Notre thèse s’articule autour de deux grandes parties. La première déroule une cartographie analytique du système énergétique. Elle resitue notre objet d’étude, son ancrage historique, et détaille les dynamiques qui le traversent.

La deuxième partie détaille la manière dont ces acteurs s’approprient ces enjeux. Dans un premier temps, elle expose les enquêtes de terrain. Après avoir mis en regard les différents processus à l’œuvre, elle propose un récit des politiques de transition énergétique menées dans les régions choisies. Ensuite, elle tire les enseignements de ces récits, qu’elle met en perspective à l’aide de données complémentaires.

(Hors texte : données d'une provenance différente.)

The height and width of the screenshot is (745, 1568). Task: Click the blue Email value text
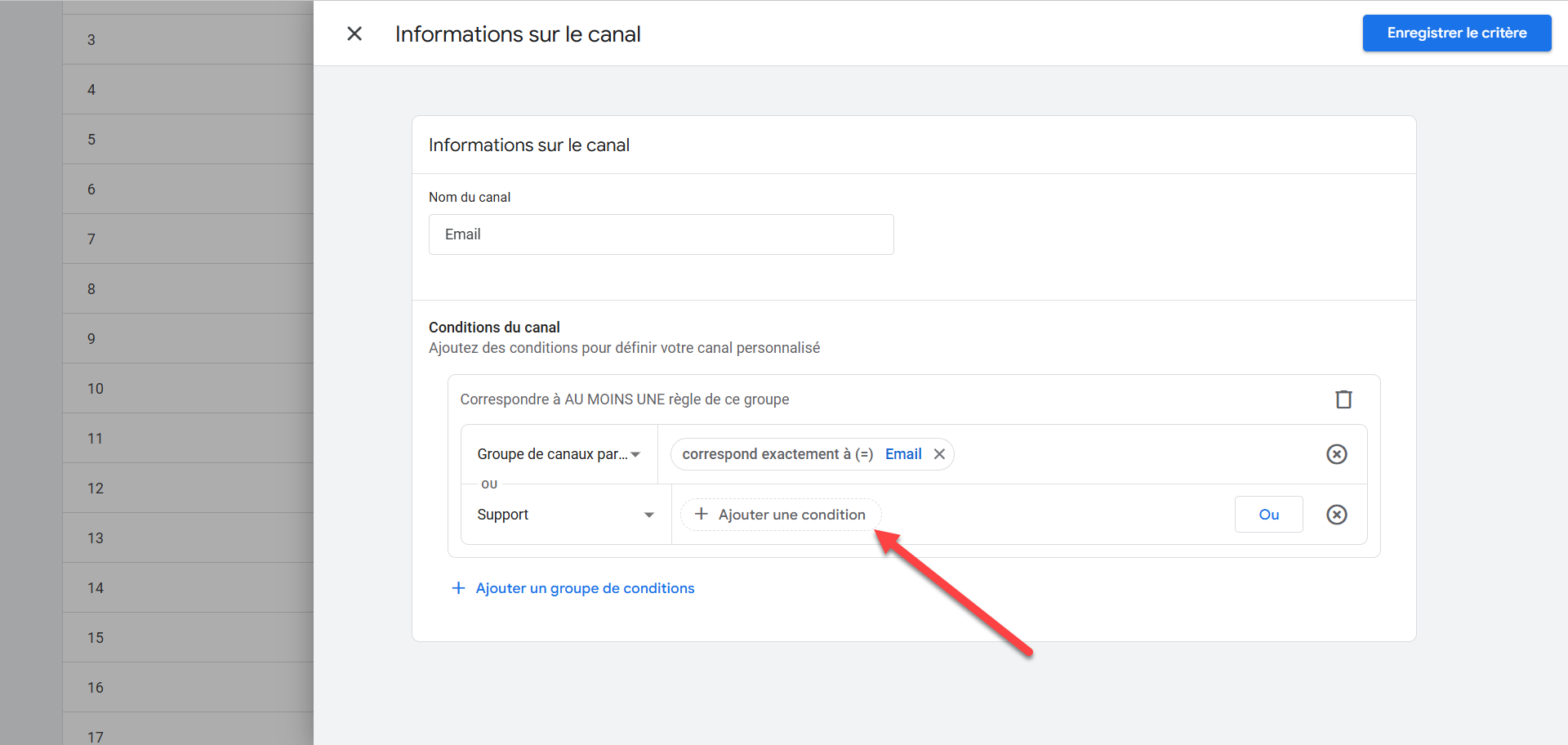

Cela nous permet de développer plusieurs constats relatifs aux transformations du système électrique, et, plus largement, des systèmes énergétiques. Cela nous donne également la possibilité de répondre à nos hypothèses portant sur l’action publique, et les recompositions de celle-ci.

1Nous remercions Pascale Bosboeuf et Damien Denizot, de l’Assemblée des Communautés de France (AdCF) pour cette collaboration.

2Devenus PCAET depuis la loi n° 2015-992 du 17 août 2015 relative à la transition énergétique pour la croissance verte. Nous emploierons ce dernier terme pour éviter toute confusion.